Dabei lässt sich die Inseltracht bis ins Jahr 1597 zurückverfolgen – aus dieser Zeit ist die älteste Zeichnung erhalten. Im 18. Jahrhundert wurde dann die bis dahin eher schlichte Tracht aufgemöbelt: Der Wohlstand durch die Seefahrt ließ Samt und Seide Einzug halten, goldene Münzen wurden an Hochzeitskleider genäht. Doch schon Anfang des 20. Jahrhunderts war damit Schluss: Der "Sylter Badeführer" registrierte 1904, dass "die Nationaltracht fast völlig der Vergessenheit anheimgefallen ist und sich nur spärlich in einem eigentümlich geschlungenen Kopftuch erhalten hat".

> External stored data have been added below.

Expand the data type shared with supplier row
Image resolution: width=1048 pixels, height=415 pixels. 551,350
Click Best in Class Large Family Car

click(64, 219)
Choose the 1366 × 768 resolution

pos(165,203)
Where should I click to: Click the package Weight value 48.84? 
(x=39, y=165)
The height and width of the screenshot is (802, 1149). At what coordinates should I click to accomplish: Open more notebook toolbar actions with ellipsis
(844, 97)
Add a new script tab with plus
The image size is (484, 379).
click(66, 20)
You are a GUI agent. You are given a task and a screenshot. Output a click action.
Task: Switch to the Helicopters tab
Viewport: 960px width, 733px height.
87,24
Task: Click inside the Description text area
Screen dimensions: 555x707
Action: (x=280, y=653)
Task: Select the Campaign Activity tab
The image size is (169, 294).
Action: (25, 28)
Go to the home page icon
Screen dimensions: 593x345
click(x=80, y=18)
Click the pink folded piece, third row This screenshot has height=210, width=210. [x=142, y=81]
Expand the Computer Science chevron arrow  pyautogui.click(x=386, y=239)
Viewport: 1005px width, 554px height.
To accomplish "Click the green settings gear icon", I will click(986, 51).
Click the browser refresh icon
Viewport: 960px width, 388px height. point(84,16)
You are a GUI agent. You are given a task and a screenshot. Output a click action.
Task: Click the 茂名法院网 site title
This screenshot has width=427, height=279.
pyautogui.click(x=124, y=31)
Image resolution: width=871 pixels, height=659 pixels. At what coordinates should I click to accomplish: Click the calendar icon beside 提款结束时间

Und der Kampener Arzt Knud Ahlborn bemängelte 1933: "Es wäre außerordentlich wünschenswert, dass an die Stelle der so wenig ausdrucksvollen städtischen Massenkonfektion wieder das heimatgebundene Eigenkleid tritt." Heute gibt es rund 100 Sylterinnen und Sylter, die alte Kleidungstraditionen aufrecht erhalten. Nicht grade im Büro, aber zu Feiern und Festlichkeiten. Wenn Sie also die Gelegenheit haben, einen Trachtentanz zu beobachten, dann erleben Sie ein Stück Sylter Ursprünglichkeit. Und Ihre Fragen sind bei den Mitgliedern der Söl'ring Foriining immer hoch willkommen.